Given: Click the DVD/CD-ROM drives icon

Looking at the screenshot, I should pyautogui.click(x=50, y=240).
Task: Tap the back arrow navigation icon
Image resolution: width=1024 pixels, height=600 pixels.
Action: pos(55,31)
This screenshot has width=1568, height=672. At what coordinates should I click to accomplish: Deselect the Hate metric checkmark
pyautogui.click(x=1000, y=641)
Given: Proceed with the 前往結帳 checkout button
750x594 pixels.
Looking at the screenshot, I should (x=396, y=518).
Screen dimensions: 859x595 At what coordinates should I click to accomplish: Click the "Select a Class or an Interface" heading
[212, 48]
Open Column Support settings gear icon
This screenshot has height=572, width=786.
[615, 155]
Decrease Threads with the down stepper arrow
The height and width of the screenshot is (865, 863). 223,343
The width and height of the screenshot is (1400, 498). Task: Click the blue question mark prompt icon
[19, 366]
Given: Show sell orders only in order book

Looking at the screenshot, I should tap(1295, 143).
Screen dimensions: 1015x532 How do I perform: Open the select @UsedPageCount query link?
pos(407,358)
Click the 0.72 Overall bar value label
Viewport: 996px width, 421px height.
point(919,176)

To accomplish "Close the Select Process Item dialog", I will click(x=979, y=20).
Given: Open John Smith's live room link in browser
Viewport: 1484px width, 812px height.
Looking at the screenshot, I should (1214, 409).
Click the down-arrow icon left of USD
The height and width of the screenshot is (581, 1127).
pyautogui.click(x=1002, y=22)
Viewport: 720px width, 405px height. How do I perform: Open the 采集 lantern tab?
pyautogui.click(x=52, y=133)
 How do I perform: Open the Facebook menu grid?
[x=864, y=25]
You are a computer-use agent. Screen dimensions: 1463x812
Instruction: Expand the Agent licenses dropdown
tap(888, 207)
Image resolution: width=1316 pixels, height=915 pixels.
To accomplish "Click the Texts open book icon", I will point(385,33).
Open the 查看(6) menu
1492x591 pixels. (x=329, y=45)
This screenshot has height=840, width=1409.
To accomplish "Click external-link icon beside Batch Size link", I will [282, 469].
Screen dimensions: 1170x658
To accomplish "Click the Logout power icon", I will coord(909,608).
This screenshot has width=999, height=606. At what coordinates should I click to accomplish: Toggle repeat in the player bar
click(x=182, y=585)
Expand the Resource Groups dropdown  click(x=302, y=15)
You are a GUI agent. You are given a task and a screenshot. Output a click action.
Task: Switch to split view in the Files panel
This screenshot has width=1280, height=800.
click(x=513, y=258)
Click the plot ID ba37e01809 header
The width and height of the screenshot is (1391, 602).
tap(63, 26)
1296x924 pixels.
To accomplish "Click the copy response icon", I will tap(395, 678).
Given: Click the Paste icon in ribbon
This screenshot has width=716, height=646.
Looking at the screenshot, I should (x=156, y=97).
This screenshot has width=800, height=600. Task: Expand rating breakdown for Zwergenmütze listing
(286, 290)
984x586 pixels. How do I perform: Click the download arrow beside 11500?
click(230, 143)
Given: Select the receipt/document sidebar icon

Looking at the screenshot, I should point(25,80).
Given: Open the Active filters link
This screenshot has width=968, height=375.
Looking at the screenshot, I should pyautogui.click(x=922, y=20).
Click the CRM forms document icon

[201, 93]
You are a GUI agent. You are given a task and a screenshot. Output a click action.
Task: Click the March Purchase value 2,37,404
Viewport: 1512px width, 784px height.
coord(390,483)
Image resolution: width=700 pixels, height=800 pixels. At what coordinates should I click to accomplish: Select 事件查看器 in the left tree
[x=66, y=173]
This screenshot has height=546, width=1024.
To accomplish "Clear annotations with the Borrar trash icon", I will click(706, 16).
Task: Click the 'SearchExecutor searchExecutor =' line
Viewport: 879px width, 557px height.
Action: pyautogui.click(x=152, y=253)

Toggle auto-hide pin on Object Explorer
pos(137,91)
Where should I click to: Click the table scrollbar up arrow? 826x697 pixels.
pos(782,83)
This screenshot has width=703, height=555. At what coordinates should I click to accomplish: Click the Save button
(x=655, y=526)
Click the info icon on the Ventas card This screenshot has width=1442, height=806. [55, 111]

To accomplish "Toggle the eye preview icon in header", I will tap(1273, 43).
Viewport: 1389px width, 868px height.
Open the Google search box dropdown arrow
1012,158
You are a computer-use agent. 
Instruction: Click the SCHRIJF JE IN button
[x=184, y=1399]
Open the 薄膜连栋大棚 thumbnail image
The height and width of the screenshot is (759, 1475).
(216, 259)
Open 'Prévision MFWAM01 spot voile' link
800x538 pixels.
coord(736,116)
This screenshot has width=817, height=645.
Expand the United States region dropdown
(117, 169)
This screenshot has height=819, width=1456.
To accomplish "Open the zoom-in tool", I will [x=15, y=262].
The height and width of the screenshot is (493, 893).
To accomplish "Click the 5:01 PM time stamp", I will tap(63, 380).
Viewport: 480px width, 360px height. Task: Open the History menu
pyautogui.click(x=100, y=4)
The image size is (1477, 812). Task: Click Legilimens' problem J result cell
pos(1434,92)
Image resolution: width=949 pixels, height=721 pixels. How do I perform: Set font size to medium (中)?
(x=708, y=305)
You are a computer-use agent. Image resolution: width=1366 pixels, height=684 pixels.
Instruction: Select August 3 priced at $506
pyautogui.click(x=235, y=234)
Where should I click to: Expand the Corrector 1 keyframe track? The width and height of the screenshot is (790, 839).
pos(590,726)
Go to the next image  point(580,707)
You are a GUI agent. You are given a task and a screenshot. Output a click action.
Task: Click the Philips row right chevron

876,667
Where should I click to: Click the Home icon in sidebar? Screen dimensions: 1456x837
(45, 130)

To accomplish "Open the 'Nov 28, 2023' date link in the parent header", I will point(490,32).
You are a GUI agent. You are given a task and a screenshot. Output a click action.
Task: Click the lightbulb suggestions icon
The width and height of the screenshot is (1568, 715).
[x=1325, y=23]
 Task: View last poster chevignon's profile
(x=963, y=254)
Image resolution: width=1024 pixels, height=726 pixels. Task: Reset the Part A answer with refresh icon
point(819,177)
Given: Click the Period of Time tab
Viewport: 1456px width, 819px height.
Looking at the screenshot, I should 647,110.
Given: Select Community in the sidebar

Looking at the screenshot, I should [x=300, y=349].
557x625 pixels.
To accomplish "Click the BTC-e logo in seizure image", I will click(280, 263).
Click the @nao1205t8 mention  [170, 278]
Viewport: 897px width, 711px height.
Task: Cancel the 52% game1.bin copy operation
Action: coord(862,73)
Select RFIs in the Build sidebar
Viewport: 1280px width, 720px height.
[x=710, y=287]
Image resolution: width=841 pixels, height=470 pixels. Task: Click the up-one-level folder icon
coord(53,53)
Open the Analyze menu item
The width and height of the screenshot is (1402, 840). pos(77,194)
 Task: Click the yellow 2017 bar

━━━━━━

■ **TASK INSTRUCTIONS**
Print the lines of the material starting at the line that contains "The width and height of the screenshot is (1400, 498)." and ending at the line that contains "pyautogui.click(x=1002, y=22)", both included, exactly as they are.

■ **THE ANSWER**
The width and height of the screenshot is (1400, 498). Task: Click the blue question mark prompt icon
[19, 366]
Given: Show sell orders only in order book

Looking at the screenshot, I should tap(1295, 143).
Screen dimensions: 1015x532 How do I perform: Open the select @UsedPageCount query link?
pos(407,358)
Click the 0.72 Overall bar value label
Viewport: 996px width, 421px height.
point(919,176)

To accomplish "Close the Select Process Item dialog", I will click(x=979, y=20).
Given: Open John Smith's live room link in browser
Viewport: 1484px width, 812px height.
Looking at the screenshot, I should (1214, 409).
Click the down-arrow icon left of USD
The height and width of the screenshot is (581, 1127).
pyautogui.click(x=1002, y=22)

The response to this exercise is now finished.